Он осуждён на одиночество за то,
что не желает «играть в игру окружающих…
Он бродит в стороне от других по
окраинам жизни частной, уединённой,
чувственной. Он отказывается играть…
Он говорит то, что есть на самом деле,
он избегает маскировки, и вот уже общество
ощущает себя под угрозой».
Встреча с
этим общественным лицемерием происходит
уже на первой странице книги. Служащий
Мерсо, получив телеграмму о смерти матери
в богодельне, отпрашивается с работы.
Хозяин не спешит выразить ему соболезнование
- в одежде подчинённого пока нет показных
признаков траура, значит, смерти вроде
бы ещё и не было. Другое дело после похорон
- утрата получит тогда официальное признание.
Повесть разбита
на две равные, перекликающиеся между
собой части. При этом вторая - это
зеркало первой, но зеркало кривое,
в котором отражается пережитое
реконструируется в ходе судебного разбирательства,
и «копия» до неузнаваемости искажает
натуру.
В первой части
мы видим будничную, невзрачную, скучноватую,
мало чем выделяющуюся из сотен её
подобных, жизнь Мерсо. И вот глупый
выстрел приводит героя на скамью подсудимых.

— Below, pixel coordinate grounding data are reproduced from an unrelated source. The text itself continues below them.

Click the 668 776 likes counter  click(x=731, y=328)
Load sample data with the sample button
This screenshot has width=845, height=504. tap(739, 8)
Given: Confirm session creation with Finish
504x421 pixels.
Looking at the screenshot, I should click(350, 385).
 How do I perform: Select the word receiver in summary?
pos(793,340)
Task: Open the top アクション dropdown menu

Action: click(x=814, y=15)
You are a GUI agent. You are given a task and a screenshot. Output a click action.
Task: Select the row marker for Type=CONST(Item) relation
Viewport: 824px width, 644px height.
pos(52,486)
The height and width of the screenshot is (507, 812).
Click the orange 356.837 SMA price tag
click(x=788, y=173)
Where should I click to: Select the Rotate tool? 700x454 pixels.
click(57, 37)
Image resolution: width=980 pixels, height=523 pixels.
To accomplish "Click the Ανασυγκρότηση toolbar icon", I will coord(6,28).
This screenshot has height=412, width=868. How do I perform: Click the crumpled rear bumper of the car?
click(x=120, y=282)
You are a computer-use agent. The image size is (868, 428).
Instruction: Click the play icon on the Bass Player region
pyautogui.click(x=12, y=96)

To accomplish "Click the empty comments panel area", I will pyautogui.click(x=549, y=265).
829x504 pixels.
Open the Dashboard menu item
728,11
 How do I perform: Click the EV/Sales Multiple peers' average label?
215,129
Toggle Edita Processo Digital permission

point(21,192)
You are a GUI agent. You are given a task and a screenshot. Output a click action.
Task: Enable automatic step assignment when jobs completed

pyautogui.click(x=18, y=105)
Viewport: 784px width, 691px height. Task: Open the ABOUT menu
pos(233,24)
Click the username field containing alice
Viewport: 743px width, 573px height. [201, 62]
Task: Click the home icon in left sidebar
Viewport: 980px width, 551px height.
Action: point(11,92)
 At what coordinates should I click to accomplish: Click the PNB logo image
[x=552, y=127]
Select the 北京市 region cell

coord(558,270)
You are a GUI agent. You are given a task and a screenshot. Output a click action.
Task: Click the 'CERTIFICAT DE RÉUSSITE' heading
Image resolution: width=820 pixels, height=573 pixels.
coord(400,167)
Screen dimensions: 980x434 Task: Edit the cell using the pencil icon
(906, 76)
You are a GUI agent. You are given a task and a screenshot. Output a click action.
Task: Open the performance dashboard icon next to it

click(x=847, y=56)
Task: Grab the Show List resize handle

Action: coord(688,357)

Он не собирается ничего скрывать, даже
охотно помогает следствию. Но такой ход
событий, и в мы видим бессмыслицу происходящего,
не устраивает правосудие, которое не
может простить Мерсо того, что он правдив
до полго пренебрежения своей выгодой.
Нежели лгать и притворяться кажется совсем
крайне подозрительным - особо ловким
притворством, а то и посягательством
на устои. Потому во второй части и пытается
представить героя ужасным злодеем. Сухие
глаза перед гробом матери воспринимаются
как чёрствость героя, пренебрегавшего
сыновним долгом, вечер следующего дня,
проведённый на пляже и в кино с женщиной,
вспоминается как приводит к обвинению
с уголовниками.
В зале заседаний
подсудимый не может отделаться от
ощущения, что судят кого-то другого.
Да и трудно узнать себя в этом человеке
«без стыда и совести», чей портрет
возникает из некоторых свидетельских
показаний и из намёков обвинителя.
И Мерсо отправляют на эшафот, в сущности,
не за совершённое им убийство, а за то,
что он пренебрег лицемерием. При этом
сам герой словно бы становится сторонним
наблюдателем мира. Внутри него лишь тревожная
пустота, и напряжённый взгляд его направлен
на неразумность мира.
В «Постороннем»
сознание Мерсо - это прежде всего сознание
чего-то иного, другого, сознание нечеловеческой
реальности мира. В его отрешённом взгляде
вещи являют в своей естественной форме.
Вот Мерсо входит в морг: «Вхожу. Внутри
очень светло, стены выбелены извёсткой,
крыша стеклянная. Обстановка - стулья
да деревянные козлы. По середине, на таких
же козлах, закрытый гроб. Доски выкрашены
коричневой краской, на крышке выделяются
блестящие винты, они ещё не до конца ввинчены».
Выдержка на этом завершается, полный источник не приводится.